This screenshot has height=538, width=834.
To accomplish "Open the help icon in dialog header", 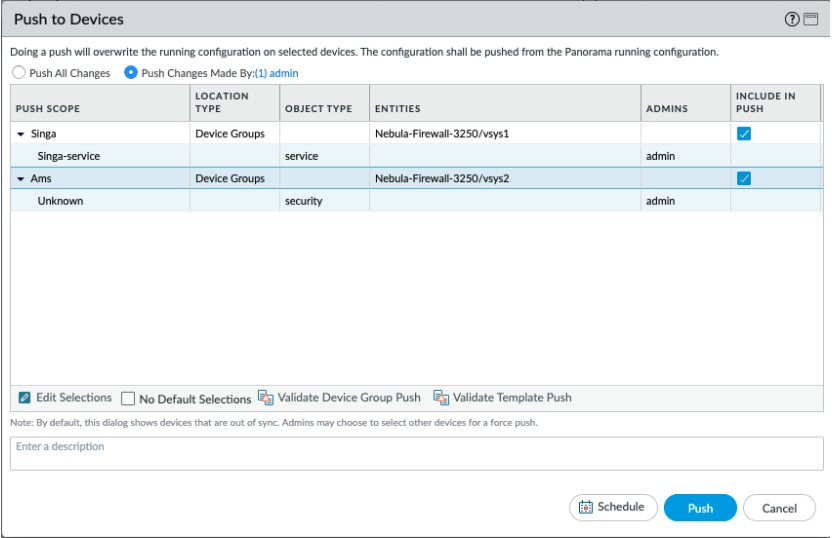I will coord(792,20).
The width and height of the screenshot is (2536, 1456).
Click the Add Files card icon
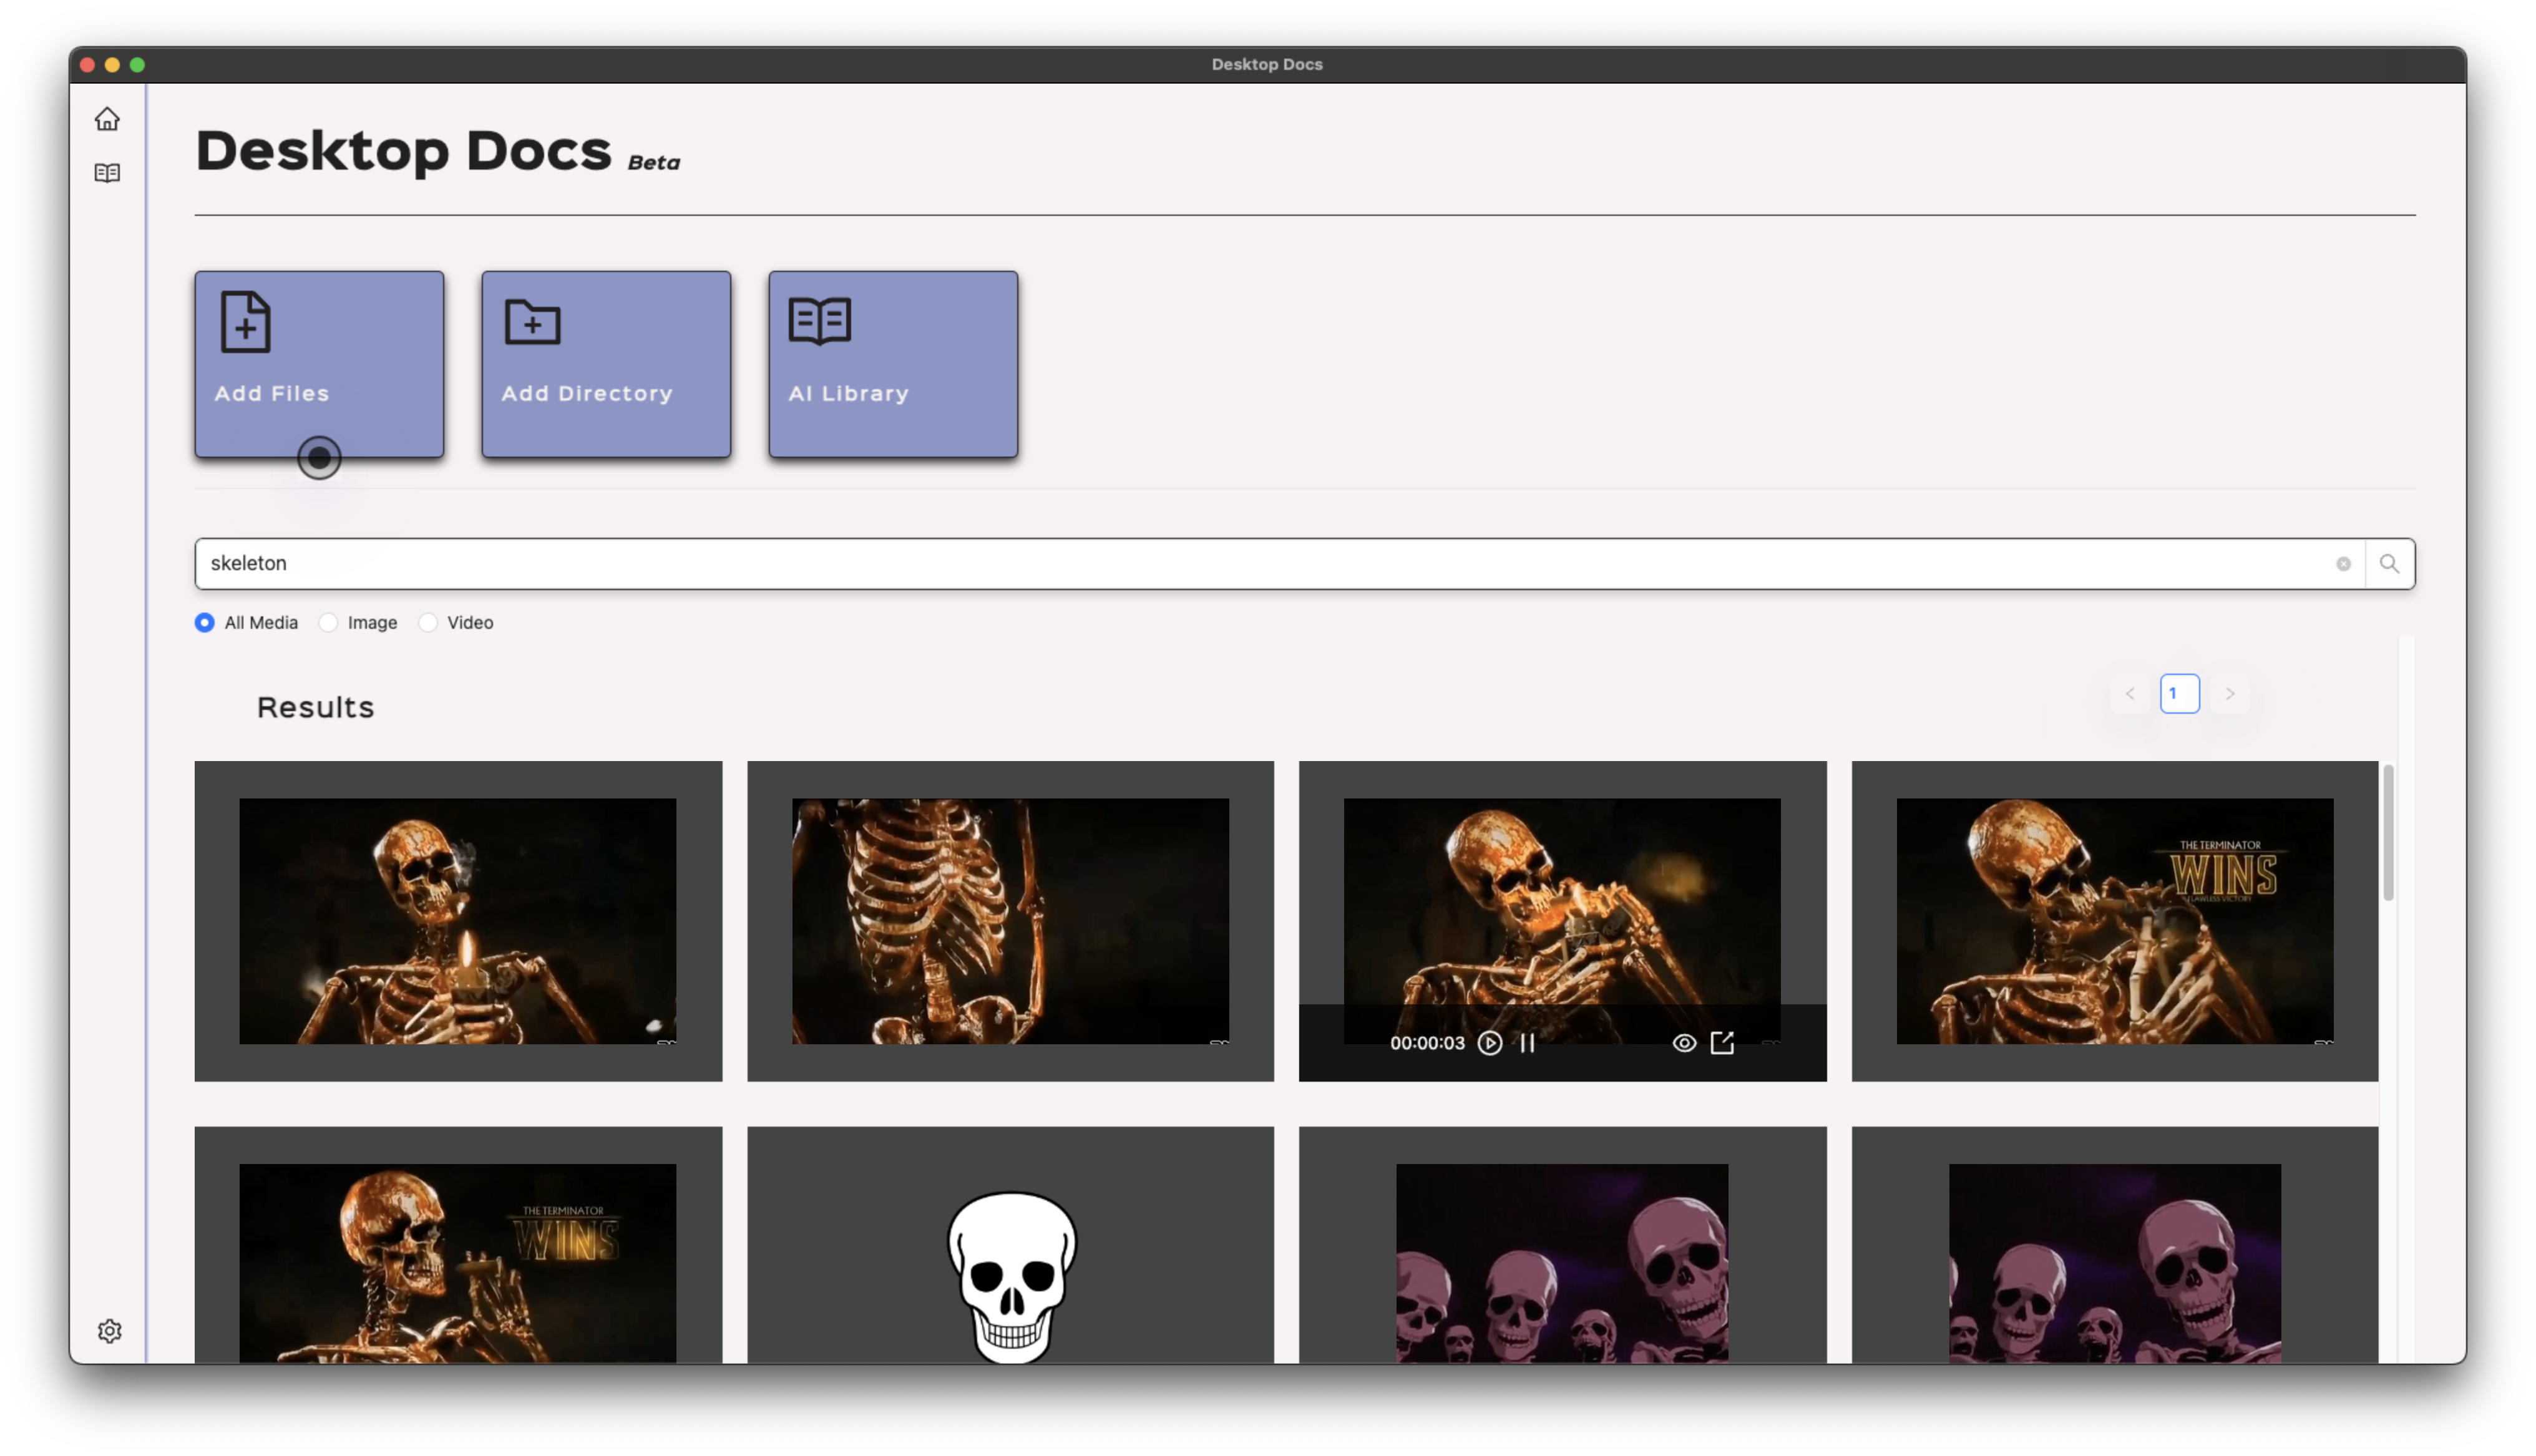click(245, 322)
┄┄┄┄┄┄┄┄┄┄┄┄┄┄┄┄┄┄┄┄
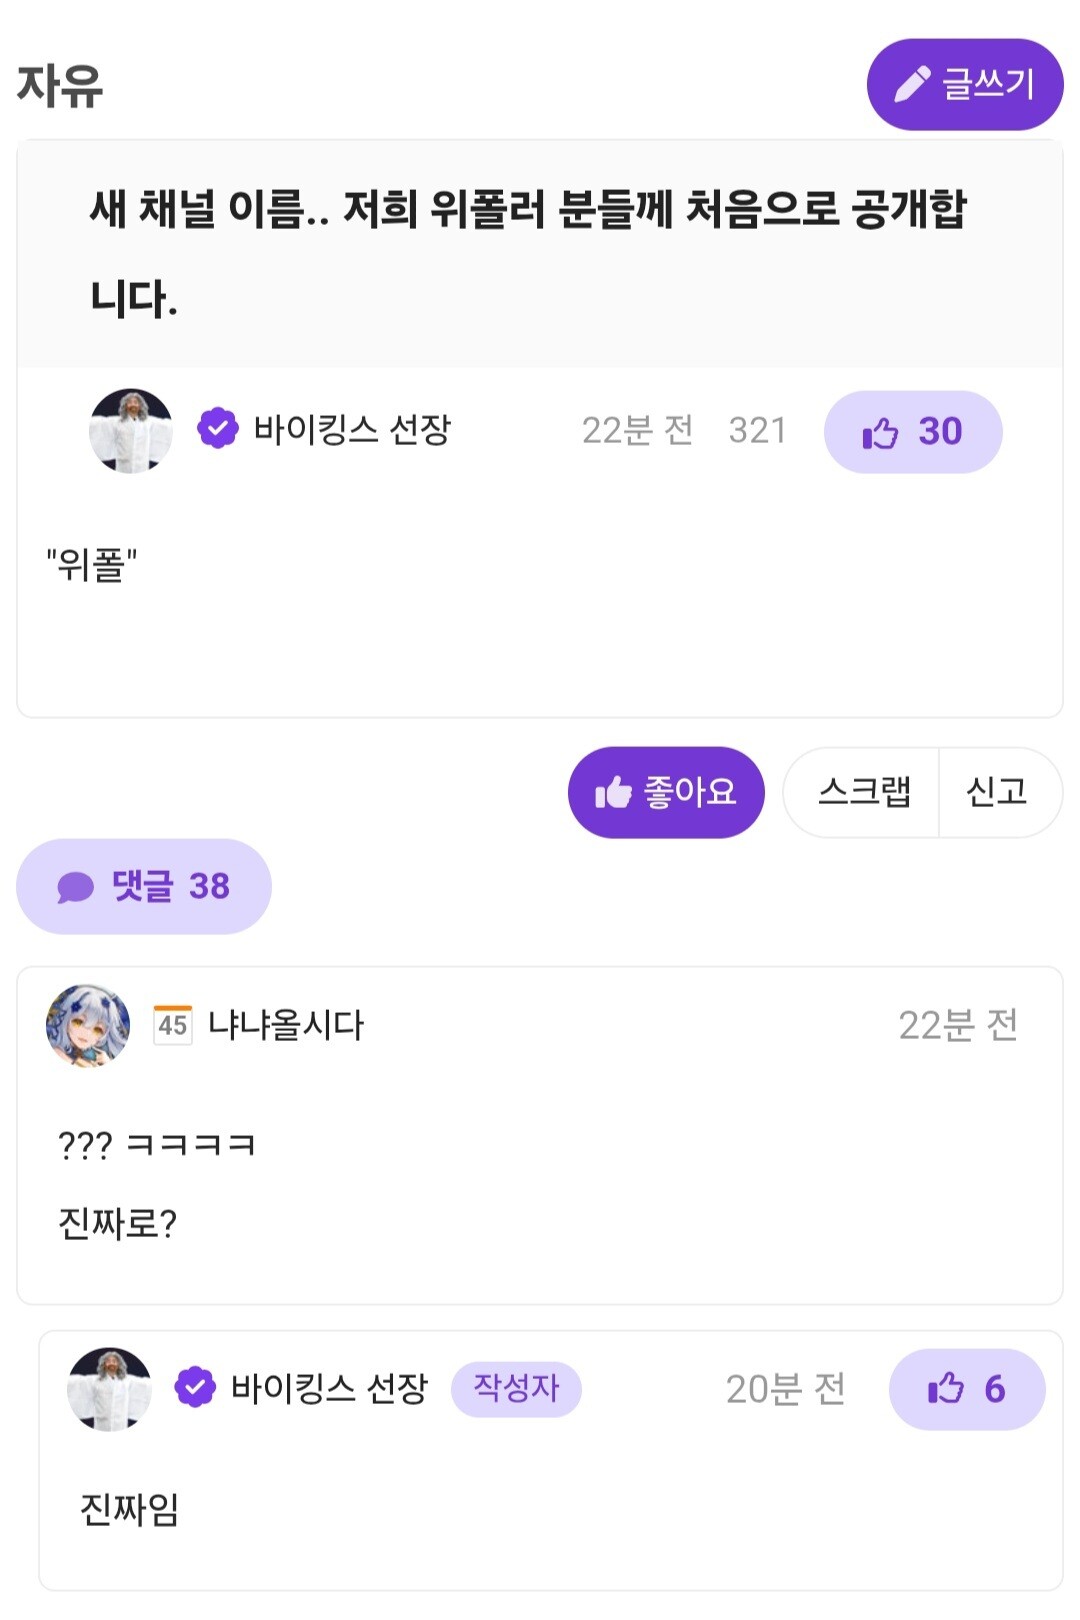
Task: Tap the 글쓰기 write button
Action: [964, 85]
┄┄┄┄┄┄┄┄┄┄┄┄┄┄┄┄┄┄┄┄
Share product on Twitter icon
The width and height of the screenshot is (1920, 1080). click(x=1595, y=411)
┄┄┄┄┄┄┄┄┄┄┄┄┄┄┄┄┄┄┄┄
▶ _Aim_
Rewrite the records starting with the line that contains "The width and height of the screenshot is (2536, 1456)." and going on through the line that contains "click(245, 322)", shifting each click coordinate by adding 91 and keeping every other line as it is. Leave the pictures out.

▶ _Finished exercise_
The width and height of the screenshot is (2536, 1456).
Click the Add Files card icon
click(336, 413)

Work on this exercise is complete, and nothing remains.